To further verify the feasibility of the proposed method and evaluate the performance of the TSTGR method, the number of items recommended by a group was varied from 1 to 10 in this experiment to compare the performances of various comparison models considering the recommendation of Top-K. Figure 6 shows the comparison experiment on the dataset of Beijing attractions. Figure 6(a) demonstrates the recommendation precision of the five comparison models when the number of recommended items changes from 1 to 10, and Figure 6(b) shows the nDCG results of the five comparison models when the number of recommended items changes from 1 to 10. Figure 7 shows the comparative experiment results on the Yelp Restaurant dataset. It can be concluded from Figures 6 and 7 that the TSTGR model provides great advantages in terms of precision and nDCG. In addition, as the amount of recommended items is increased, the recommendation accuracy decreases and the nDCG index gradually increases. The GRSAT model only considers the trust and rating of uses, and its decision-making factors for group recommendations are inadequate. The PLTSGR and PFGR models consider the preference and group influence of users within a group and construct a consensus model to achieve group recommendations. They demonstrated performance improvements compared with the GRSAT model. The SIGR model uses an attention mechanism to learn the social impacts of each user, and it then integrates the global and local social network structure information of users to achieve group information fusion, resulting in a relatively high recommendation accuracy. The TSTGR model proposed in this study not only considers social influence, but also increases global user trust by combining direct and indirect trust. In addition, this model also integrates intragroup decision-making and intergroup collaborative recommendations, which further improves the performance of the resulting group recommendation. Therefore, compared with the four previously developed models, the model proposed in this study is more competitive.

5. Conclusion

With the rapid development of smart tourism, tourism group recommendations have become an important topic of research in the field of recommendation systems. In this study, a tourist attraction group recommendation model based on user trust and social influence was proposed. First, according to the dataset of a trust relationship between users, the model integrated the direct and indirect trust between users and calculated the degree of global trust between users. Second, according to the historical evaluation interaction records between users, the PageRank algorithm was used to determine the social influence of the users. Finally, a new consensus function was designed by combining the intra- and intergroup prediction scores to complete the evaluation score for tourist attractions and realize Top-K recommendations.
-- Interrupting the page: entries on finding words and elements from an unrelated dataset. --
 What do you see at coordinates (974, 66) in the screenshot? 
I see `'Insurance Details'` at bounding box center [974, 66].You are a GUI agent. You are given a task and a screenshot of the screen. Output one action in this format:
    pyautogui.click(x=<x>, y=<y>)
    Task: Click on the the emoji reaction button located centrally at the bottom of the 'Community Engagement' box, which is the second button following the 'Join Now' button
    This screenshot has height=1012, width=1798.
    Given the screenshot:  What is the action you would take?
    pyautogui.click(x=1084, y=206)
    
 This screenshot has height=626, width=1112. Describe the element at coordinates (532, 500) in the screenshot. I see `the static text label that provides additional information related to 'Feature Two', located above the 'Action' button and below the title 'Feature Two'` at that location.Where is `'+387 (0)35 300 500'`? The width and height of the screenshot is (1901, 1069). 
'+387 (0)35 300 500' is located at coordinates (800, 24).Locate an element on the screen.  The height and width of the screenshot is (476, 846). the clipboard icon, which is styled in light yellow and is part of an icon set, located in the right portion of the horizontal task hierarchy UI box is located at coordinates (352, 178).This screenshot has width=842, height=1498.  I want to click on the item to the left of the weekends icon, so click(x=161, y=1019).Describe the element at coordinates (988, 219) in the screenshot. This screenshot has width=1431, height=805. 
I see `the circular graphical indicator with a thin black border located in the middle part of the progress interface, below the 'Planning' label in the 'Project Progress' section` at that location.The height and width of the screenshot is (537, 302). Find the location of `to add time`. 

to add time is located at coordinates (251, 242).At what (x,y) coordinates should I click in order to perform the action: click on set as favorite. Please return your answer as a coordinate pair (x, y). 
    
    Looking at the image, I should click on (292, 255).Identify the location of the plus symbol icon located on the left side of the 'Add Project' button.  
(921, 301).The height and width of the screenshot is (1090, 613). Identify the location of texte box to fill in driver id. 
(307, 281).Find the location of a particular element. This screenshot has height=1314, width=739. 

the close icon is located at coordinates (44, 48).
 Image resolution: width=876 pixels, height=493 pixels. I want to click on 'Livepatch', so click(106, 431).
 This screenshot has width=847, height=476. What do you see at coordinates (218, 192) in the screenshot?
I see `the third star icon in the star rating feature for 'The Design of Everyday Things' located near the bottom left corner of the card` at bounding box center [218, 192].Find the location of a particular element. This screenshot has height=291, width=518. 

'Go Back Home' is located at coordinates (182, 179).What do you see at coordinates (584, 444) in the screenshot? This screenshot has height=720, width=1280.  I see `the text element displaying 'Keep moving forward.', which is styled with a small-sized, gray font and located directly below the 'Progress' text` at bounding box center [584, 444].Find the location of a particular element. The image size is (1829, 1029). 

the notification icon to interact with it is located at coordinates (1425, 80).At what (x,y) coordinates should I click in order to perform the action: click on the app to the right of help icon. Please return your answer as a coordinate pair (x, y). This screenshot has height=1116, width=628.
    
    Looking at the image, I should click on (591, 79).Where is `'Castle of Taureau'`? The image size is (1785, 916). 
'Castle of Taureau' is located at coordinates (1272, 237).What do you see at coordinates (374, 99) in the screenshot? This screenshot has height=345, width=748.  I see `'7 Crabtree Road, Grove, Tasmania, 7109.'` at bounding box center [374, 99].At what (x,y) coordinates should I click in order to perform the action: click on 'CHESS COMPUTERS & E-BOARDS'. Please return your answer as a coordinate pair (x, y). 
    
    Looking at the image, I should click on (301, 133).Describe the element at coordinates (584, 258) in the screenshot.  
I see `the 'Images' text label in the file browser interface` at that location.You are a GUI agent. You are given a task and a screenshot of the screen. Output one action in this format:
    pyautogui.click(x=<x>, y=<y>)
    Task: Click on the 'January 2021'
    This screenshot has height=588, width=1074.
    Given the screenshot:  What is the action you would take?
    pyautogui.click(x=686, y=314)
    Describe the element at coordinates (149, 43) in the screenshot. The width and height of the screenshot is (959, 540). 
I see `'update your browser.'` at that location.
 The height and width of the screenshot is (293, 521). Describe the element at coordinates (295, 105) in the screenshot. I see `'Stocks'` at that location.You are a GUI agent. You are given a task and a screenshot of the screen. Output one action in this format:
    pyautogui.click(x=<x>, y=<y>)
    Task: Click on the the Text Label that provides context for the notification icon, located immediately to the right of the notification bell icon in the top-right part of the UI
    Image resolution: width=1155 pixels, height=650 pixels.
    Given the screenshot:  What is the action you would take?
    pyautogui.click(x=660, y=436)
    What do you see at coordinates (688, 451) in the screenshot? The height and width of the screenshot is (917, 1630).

Compared with many well-known group recommendation models, the proposed method demonstrated a good performance. The experimental results demonstrated that the integration of global trust and social influence can effectively improve the accuracy of the resulting group recommendation. In a future work, we will further explore the application of group recommendations in other tourism recommendation fields.

Data Availability

The evaluation data of 200 scenic spots from 37000 tourists extending from July 1, 2014, to June 30, 2017, including the user ID, scenic spot, ticket prices, scores, text evaluation, evaluation time, and travel types, were collected. This dataset is now available from this URL (doi:https://doi.org/10.21227/cnfs-6p81).

Conflicts of Interest

The authors declare that they have no conflicts of interest.

Acknowledgments

This research was supported by the Natural Science Foundation of China (no. 61972439), Natural Science Foundation of Anhui Province (no. 1808085MF172), and Key Program in the Youth Elite Support Plan in Universities of Anhui Province (gxyqZD2019010).